> Given records:
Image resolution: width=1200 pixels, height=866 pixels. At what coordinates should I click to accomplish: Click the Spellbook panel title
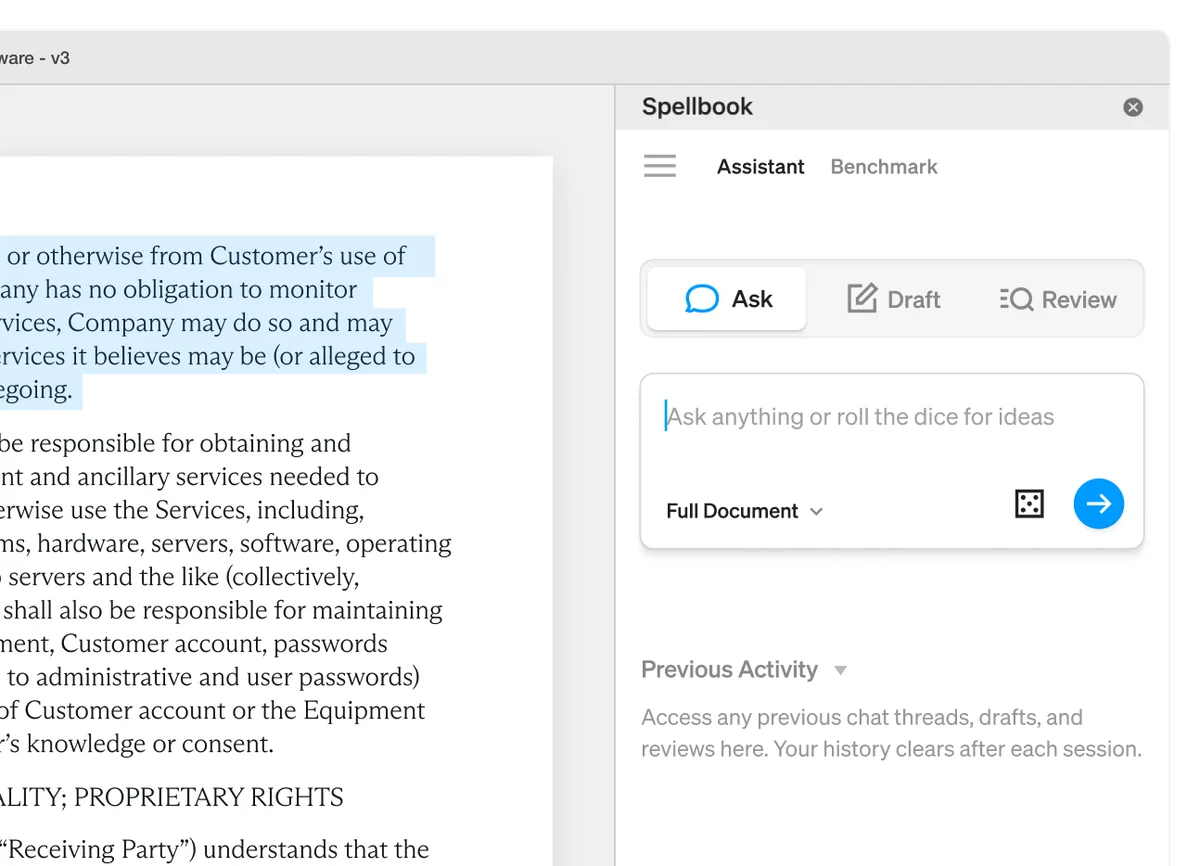coord(697,107)
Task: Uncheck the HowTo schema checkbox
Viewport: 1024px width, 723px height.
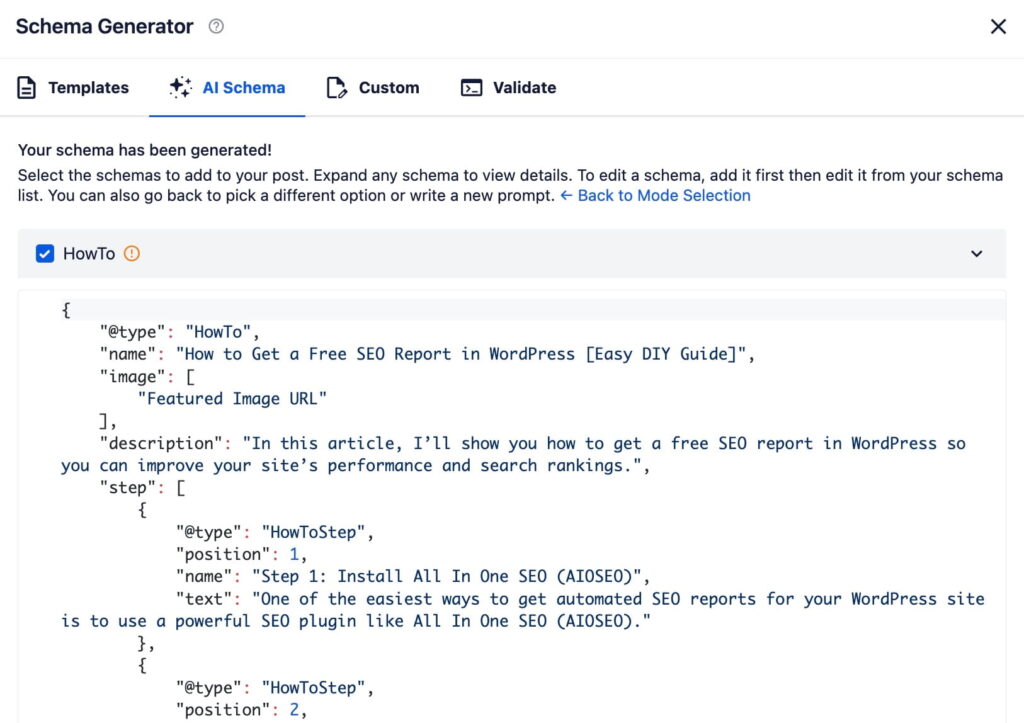Action: pos(44,254)
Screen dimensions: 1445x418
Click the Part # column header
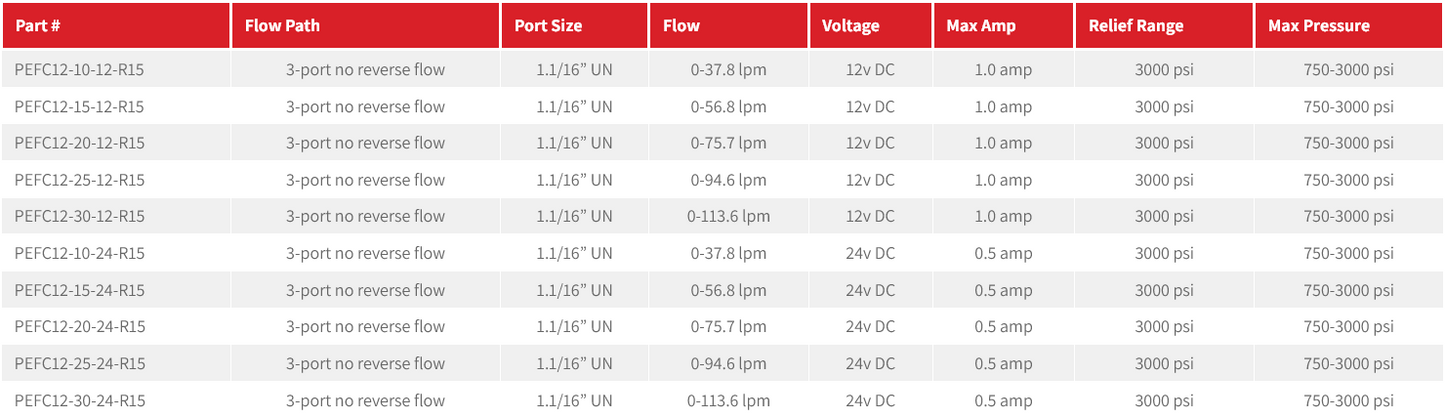tap(39, 25)
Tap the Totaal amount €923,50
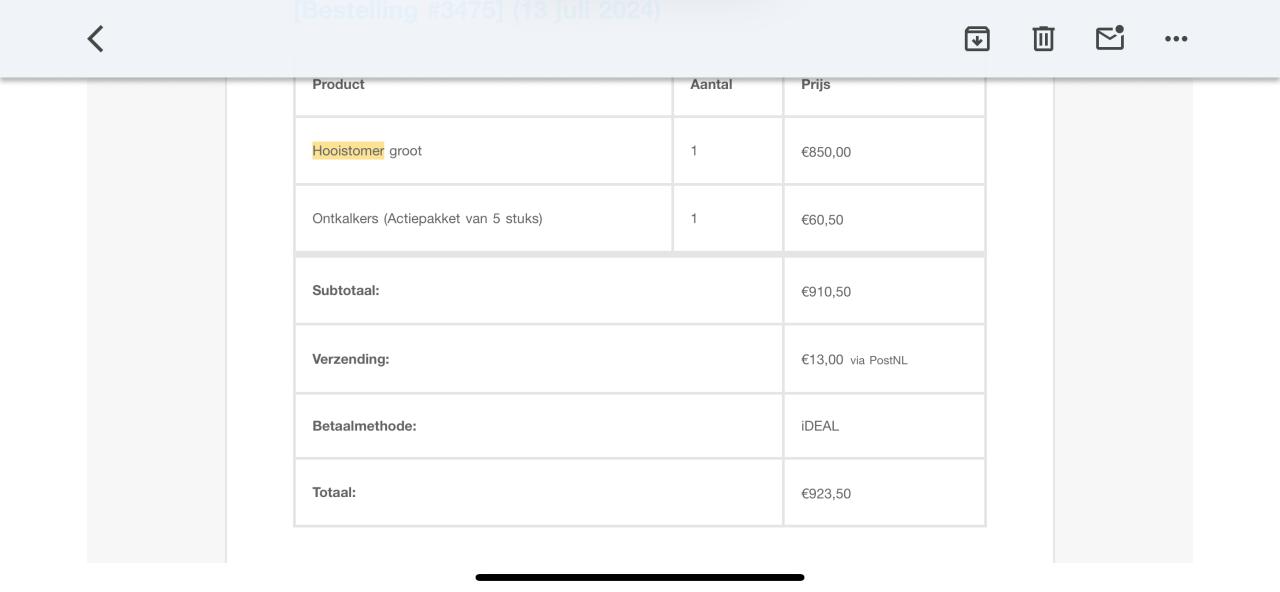 pyautogui.click(x=824, y=492)
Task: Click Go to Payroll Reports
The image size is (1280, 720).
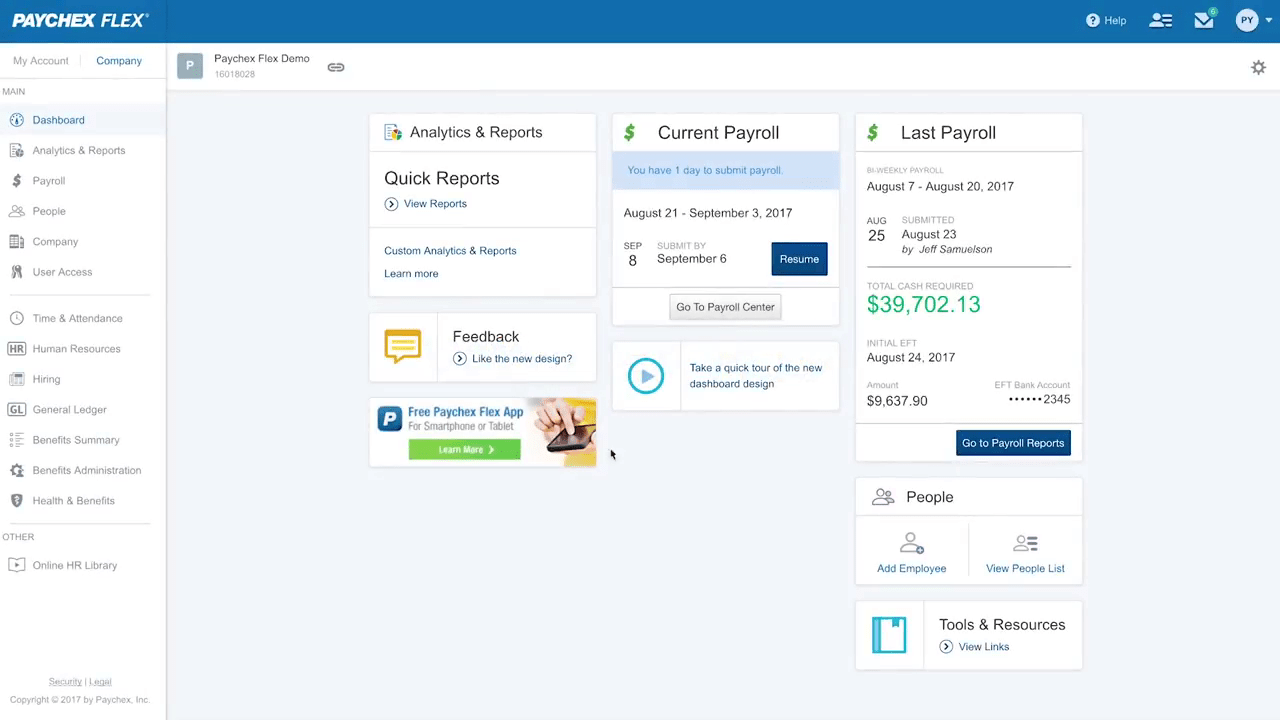Action: [1013, 442]
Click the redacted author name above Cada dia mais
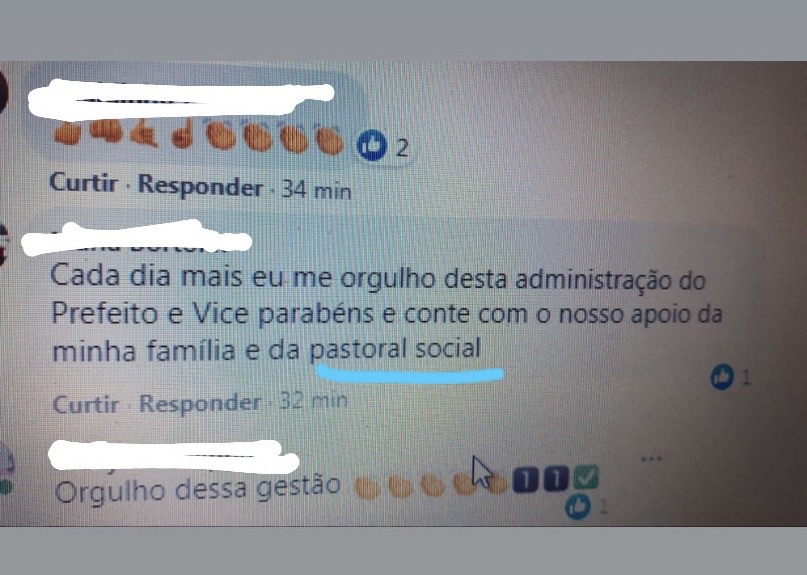Image resolution: width=807 pixels, height=575 pixels. (x=136, y=238)
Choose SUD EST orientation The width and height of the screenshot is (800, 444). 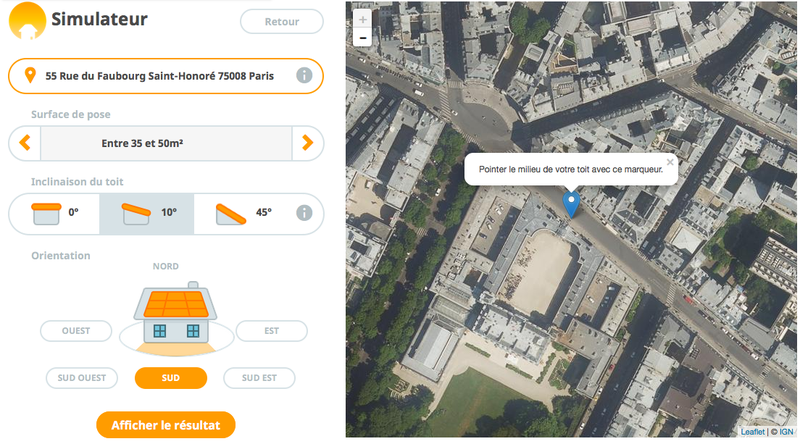(259, 378)
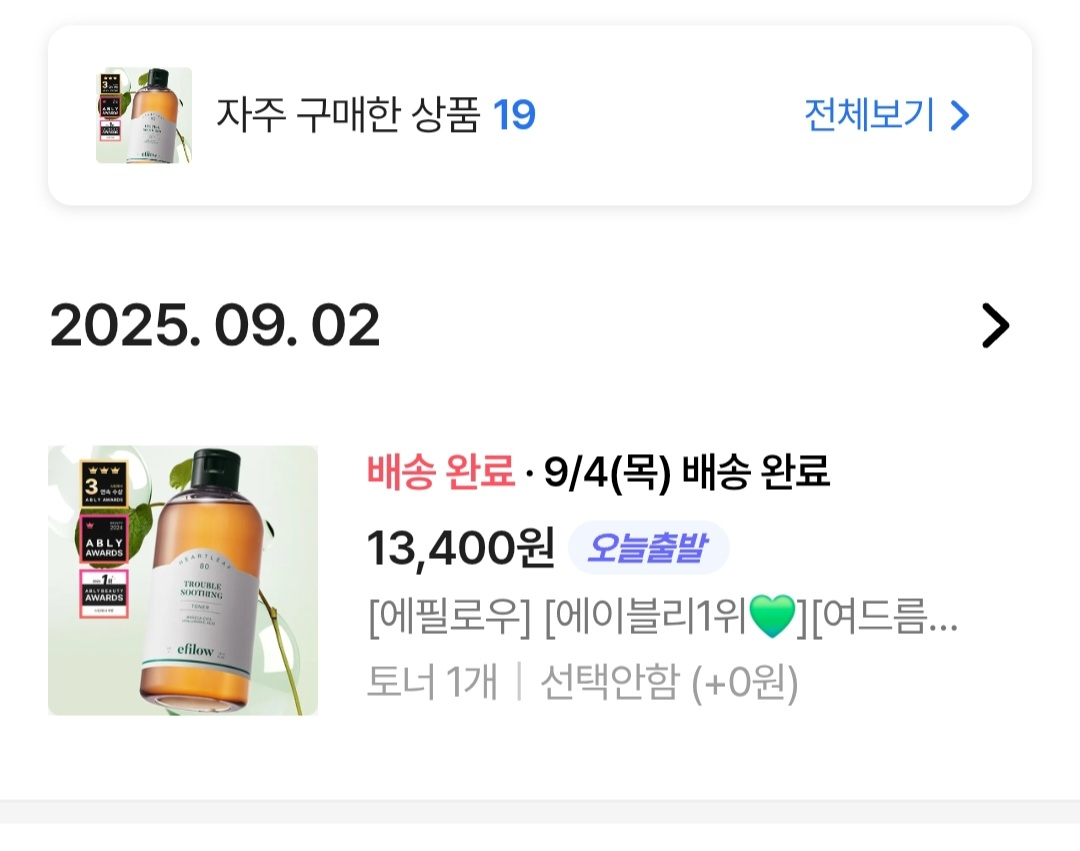Click the chevron beside 전체보기
The width and height of the screenshot is (1080, 851).
(x=960, y=116)
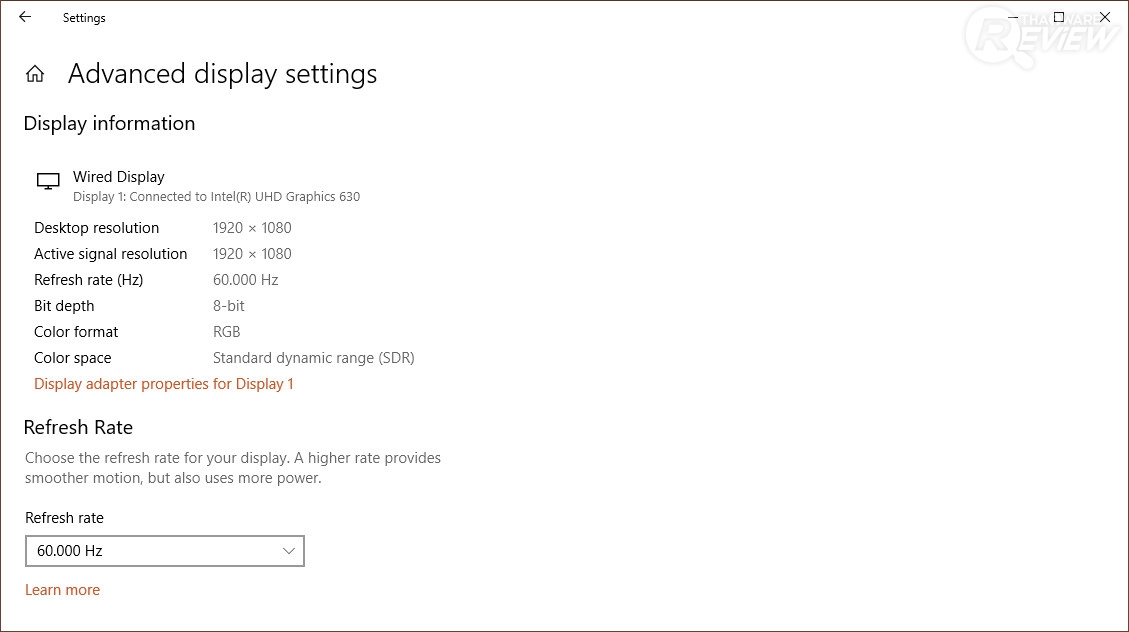Close the Settings window

pyautogui.click(x=1105, y=17)
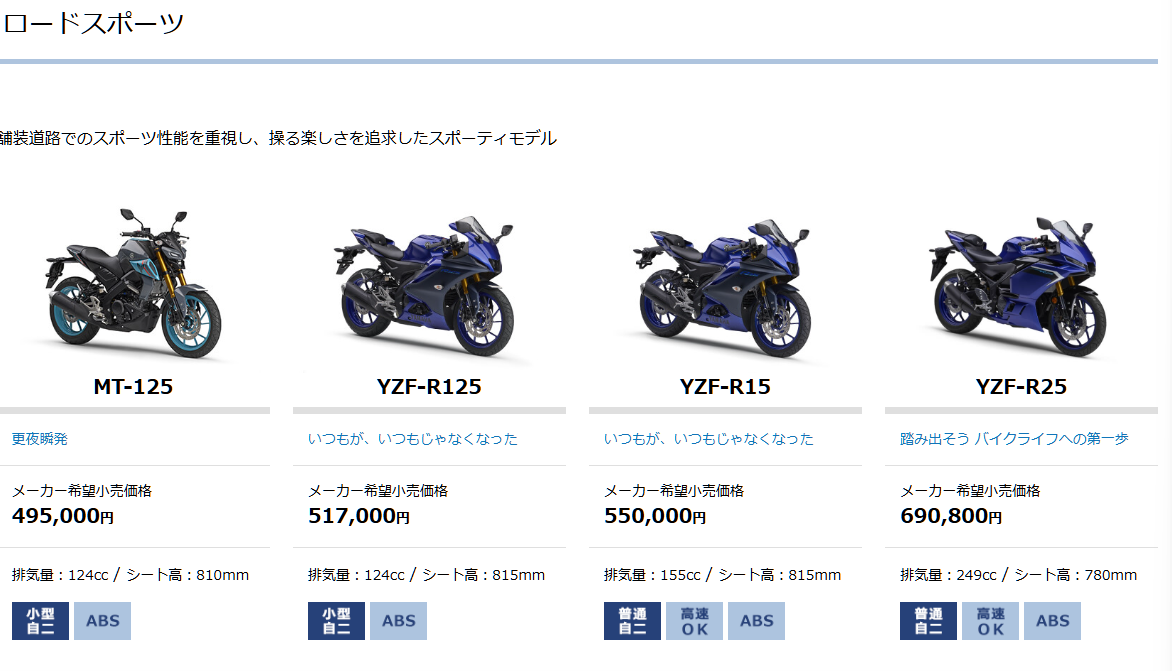Click the MT-125 model name heading
The width and height of the screenshot is (1172, 671).
point(133,386)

> What you should do: Give the part of the items that opens with the line containing "Click the redacted" and closes with the line containing "Image resolution: width=807" as a Markdown table with the columns Position and Text, one row per line and blank lines left out. Leave the pictures out of the answer.

> Written answer:
| Position | Text |
|---|---|
| 1 | Click the redacted author name above Cada dia mais |
| 2 | Image resolution: width=807 pixels, height=575 pixels. (x=136, y=238) |